Spam avoidance techniques
Most spam filtering work has involved two techniques: testing mail against patterns indicative of spam and blocking mail from known sources of spam (and other likely sources, such as ISP dialup lines). Source-based blocking can be effective, but it also tends to block a fair amount of legitimate mail along with the spam. For example, some blacklists cause the blocking of mail from kernel.org, despite the fact that no spam originates there. Source-based blocking is unreliable enough that quite a few sites are unwilling to use it, despite a strong desire to be rid of spam.
Pattern matching has shown more promise. Early spam filtering was done with complex procmail scripts, but the current champion of pattern-based spam filtering can only be SpamAssassin. Using a detailed set of rules, SpamAssassin cleans out the trash to great effect. LWN has been using it for some months, and it has made life much easier - lwn@lwn.net gets a lot of spam. SpamAssassin has returned much of our time back to us to work on LWN, as well as keeping us from accidentally deleting mail from readers that tended to get buried in the spam.
One thing that SpamAssassin users tend to notice, however, is that its effectiveness decreases over time. Each new update blocks more spam - a recent upgrade freed us from a whole unpleasant class of Nigeria spam, for example. But pattern-based matching only works as well as its patterns, and they tend to go stale as spammers move on to new tricks. Keeping SpamAssassin effective requires a number of highly dedicated people to actually read all that spam and come up with new rules.

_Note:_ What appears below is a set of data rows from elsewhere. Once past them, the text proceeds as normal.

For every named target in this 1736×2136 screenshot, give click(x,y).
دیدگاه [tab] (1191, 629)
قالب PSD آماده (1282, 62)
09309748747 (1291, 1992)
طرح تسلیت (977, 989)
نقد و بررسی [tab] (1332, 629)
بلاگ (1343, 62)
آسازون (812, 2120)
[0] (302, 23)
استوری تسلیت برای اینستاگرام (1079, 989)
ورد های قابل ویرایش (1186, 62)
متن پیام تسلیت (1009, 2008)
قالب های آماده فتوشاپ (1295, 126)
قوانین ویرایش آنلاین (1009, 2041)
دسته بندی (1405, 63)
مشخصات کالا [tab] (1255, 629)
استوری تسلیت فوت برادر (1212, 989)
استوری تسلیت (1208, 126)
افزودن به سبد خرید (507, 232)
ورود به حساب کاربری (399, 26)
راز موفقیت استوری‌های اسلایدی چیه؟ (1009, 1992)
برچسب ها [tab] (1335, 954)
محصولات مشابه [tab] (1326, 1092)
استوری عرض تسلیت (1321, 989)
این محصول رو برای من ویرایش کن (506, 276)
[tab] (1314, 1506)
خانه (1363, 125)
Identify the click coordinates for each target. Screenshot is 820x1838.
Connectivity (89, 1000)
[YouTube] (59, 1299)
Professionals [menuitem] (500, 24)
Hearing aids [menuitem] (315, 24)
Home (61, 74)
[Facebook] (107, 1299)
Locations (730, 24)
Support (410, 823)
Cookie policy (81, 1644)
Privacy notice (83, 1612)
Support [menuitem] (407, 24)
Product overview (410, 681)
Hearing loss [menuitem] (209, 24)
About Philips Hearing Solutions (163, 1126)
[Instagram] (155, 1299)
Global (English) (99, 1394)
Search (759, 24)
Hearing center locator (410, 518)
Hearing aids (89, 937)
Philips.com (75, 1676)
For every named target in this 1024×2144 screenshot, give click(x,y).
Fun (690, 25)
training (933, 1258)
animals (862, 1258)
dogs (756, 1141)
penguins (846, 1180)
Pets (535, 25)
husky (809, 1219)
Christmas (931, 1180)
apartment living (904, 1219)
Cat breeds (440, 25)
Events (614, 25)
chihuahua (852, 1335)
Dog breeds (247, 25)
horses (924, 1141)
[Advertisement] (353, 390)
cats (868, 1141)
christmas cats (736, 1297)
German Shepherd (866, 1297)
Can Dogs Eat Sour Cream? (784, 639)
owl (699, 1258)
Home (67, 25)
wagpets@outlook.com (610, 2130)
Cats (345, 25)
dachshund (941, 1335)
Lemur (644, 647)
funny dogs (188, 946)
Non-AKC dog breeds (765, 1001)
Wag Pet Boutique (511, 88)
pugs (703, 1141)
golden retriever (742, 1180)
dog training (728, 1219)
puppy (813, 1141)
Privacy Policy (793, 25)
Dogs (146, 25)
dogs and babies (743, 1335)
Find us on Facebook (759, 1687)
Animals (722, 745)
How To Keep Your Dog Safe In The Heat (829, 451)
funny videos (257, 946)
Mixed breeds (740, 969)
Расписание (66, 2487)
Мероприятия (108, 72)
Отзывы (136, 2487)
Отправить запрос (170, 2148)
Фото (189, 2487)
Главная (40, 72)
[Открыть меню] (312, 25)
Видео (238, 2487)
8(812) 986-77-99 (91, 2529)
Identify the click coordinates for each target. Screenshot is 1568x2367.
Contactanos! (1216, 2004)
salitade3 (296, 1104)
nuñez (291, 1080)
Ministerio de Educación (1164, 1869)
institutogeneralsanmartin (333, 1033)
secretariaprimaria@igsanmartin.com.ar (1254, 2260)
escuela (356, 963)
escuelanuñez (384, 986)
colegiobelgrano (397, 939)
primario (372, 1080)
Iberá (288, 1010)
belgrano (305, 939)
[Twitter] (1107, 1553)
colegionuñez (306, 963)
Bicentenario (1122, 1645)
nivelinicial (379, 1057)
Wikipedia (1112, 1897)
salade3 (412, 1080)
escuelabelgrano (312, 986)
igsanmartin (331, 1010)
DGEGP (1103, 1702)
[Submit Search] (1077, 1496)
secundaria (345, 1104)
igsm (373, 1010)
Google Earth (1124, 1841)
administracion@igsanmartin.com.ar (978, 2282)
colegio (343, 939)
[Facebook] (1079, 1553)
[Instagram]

Most SpamAssassin users are unlikely to be able (or willing) to write new rules themselves.
Recently, a new approach to spam filtering has attracted a lot of attention, thanks mostly to Paul Graham's paper A Plan for Spam. Rather than try to come up with an endless stream of clever patterns to detect spam, why not just look at the words spammers use? Each word can be assigned a probability that any message that contains it is spam; the probabilities for the words in any specific message are then combined using a Bayesian filter, yielding an overall probability estimate. If that estimate is high enough, the message is classified as spam.
At a first glance, going up against a tool as good as SpamAssassin with such a simple technique seems like a losing battle, but this approach has a number of advantages:
- Development of the word-based rules can be automated - it is
just a matter of feeding the filter enough spam and "ham" (legitimate
mail) and letting it work out a probability factor for each word.
- The filter can be made to follow shifting patterns in spam by
passing it each message that it misclassifies. Users can not be
expected to master regular expressions and write patterns, but they
can be asked to hit a "this is spam" key in their mailer.
- Each user's spam filter comes to reflect the mail that the user
receives. Spam seems like the ultimate in indiscriminate marketing,
but the fact is that different people can receive very different spam.
An individually derived rule base should prove more effective than a
"one size fits all" set of patterns.
- Classification of mail with a Bayesian filter can be done relatively quickly.
All of the above is irrelevant, however, if the Bayesian approach does not succeed in actually filtering spam. To get a sense for the state of the art, we took 3000 messages received at lwn@lwn.net - a little under two weeks worth. 295 of those messages were real mail, and 2705 were spam. If one were to believe the bulk of our mail, one would conclude that about every part of our anatomy (even those we don't possess) is the wrong size, that we are so honest that people want to extract money from Africa via our bank account, that we're missing out on numerous hot stocks, that we have a strange attraction to domesticated animals, and that the purchase of something called the "TushyClean" would greatly improve our lives. Trust us, this exercise has not been fun, but no sacrifice is too great for our readers.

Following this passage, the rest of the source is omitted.